Water chestnuts stand in for the crunch of nuts in a savory dish such as stir-fried chicken and cashews or an almond rice pilaf. In recipes for nut-crusted fillets of fish, pork chops or chicken cutlets, dredge the protein in panko instead of ground nuts. These Japanese breadcrumbs are readily available in most stores and boast a crispier, lighter texture than traditional Italian versions. For salads that require nuts to provide a textural contrast to soft vegetables and cheese, toss in a few sunflower seeds, sprinkle on a not-too-sweet toasted oat cereal or add finely diced celery.
Pesto sauce is a favorite among pasta lovers. Instead of using pine nuts in your pesto, substitute pumpkin seeds with the fresh basil, Parmesan cheese, garlic and olive oil. Pumpkin seeds can also stand in for the almonds called for in Romesco sauce, a Spanish roasted-pepper sauce used to complement fish, meat and vegetables. If you have an allergy to or simply don't care for peanuts, use sunflower, soy nut butter or tahini in place of peanut butter in Thai "peanut" sauces to accent spring rolls and dips for grilled meats.
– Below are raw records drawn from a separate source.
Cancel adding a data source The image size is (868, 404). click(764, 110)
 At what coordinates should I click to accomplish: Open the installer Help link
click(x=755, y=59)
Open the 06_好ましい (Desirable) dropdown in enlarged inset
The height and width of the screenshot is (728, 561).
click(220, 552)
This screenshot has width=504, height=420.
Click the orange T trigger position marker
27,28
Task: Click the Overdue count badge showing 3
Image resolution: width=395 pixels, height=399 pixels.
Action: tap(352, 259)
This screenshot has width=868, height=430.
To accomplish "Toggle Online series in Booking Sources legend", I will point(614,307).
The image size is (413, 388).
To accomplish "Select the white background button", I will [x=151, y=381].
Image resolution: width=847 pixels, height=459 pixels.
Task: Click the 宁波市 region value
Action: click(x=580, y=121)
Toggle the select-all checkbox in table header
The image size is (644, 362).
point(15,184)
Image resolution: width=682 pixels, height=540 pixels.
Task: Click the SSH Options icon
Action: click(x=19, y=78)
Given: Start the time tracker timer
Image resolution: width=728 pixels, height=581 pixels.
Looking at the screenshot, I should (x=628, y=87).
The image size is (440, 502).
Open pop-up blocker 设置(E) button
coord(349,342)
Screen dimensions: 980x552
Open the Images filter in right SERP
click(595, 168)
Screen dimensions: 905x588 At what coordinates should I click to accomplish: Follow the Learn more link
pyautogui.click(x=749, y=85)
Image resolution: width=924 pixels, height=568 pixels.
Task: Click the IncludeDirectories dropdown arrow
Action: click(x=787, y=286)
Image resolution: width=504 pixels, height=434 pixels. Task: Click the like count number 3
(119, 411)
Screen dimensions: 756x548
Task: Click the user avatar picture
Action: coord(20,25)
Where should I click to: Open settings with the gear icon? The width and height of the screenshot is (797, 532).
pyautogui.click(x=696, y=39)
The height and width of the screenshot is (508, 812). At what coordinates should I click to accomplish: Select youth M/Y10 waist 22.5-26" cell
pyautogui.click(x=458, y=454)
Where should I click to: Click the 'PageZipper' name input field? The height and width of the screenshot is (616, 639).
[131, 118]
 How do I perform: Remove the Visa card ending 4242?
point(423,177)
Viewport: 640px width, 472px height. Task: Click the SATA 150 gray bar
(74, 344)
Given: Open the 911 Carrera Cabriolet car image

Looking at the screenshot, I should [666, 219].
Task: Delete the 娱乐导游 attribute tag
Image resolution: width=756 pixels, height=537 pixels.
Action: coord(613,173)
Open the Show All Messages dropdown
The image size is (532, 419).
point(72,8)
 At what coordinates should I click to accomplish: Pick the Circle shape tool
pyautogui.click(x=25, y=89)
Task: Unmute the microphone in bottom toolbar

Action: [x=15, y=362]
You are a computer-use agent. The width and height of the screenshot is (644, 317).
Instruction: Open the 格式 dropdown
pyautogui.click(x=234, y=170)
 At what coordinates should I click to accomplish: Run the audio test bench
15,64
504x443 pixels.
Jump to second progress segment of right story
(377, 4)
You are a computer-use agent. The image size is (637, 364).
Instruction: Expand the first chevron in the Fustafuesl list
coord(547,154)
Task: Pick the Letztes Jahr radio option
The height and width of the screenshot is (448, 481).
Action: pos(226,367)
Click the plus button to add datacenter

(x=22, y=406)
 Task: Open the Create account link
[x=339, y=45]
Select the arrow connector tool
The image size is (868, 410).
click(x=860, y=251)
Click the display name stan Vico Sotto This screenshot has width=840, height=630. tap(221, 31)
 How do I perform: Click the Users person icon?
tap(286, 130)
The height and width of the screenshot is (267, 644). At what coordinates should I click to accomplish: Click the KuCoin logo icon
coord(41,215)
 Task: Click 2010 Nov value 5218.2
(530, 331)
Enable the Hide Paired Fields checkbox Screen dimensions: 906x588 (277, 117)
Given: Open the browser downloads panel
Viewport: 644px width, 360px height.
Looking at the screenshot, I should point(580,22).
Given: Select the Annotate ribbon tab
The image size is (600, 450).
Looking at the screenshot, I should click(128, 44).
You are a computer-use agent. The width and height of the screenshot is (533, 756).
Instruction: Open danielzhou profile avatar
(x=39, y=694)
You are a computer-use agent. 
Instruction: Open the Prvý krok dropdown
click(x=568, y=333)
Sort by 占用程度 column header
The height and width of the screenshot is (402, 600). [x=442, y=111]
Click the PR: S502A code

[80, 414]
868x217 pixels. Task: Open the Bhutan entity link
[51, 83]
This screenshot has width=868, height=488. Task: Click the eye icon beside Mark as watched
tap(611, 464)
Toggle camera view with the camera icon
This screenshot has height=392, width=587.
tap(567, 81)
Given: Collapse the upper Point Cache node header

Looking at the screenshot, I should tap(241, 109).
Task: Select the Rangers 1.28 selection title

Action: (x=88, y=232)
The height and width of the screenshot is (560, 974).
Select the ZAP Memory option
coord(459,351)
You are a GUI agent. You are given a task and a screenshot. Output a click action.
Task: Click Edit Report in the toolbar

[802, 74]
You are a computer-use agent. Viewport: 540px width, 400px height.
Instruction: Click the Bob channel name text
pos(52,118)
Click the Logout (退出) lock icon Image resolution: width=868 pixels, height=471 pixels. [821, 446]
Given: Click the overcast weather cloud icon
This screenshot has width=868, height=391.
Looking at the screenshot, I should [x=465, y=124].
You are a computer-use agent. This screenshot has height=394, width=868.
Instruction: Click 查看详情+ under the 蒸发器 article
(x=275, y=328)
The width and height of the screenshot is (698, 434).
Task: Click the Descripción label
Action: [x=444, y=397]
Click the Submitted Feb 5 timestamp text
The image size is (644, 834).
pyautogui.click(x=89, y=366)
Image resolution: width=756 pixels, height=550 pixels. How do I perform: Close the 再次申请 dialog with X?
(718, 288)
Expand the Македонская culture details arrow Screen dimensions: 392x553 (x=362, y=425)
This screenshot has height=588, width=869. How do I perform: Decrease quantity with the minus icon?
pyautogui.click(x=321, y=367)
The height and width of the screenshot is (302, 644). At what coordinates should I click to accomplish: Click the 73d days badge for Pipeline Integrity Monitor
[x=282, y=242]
Pumpkin and sunflower seeds are a viable substitute for finely chopped walnuts or pecans in cookies or quick breads as they maintain their texture. Dried fruit and crisp rice cereal can also provide textural contrast, but won't duplicate the crunch or toasty flavor of nuts. If your recipe calls for almond flour, replace it with an equal amount of grain flour such as regular wheat flour or whole-grain flour. In baked goods in which ground nuts are the primary ingredient, you may reconsider making a substitution as it could adversely affect the recipe's outcome, notes author and celebrity chef Nigella Lawson. In a recipe that calls for a nut spread as a filling or topping, melted chocolate or a homemade ganache -- a blend of cream and chocolate -- may be used in place of the nuts.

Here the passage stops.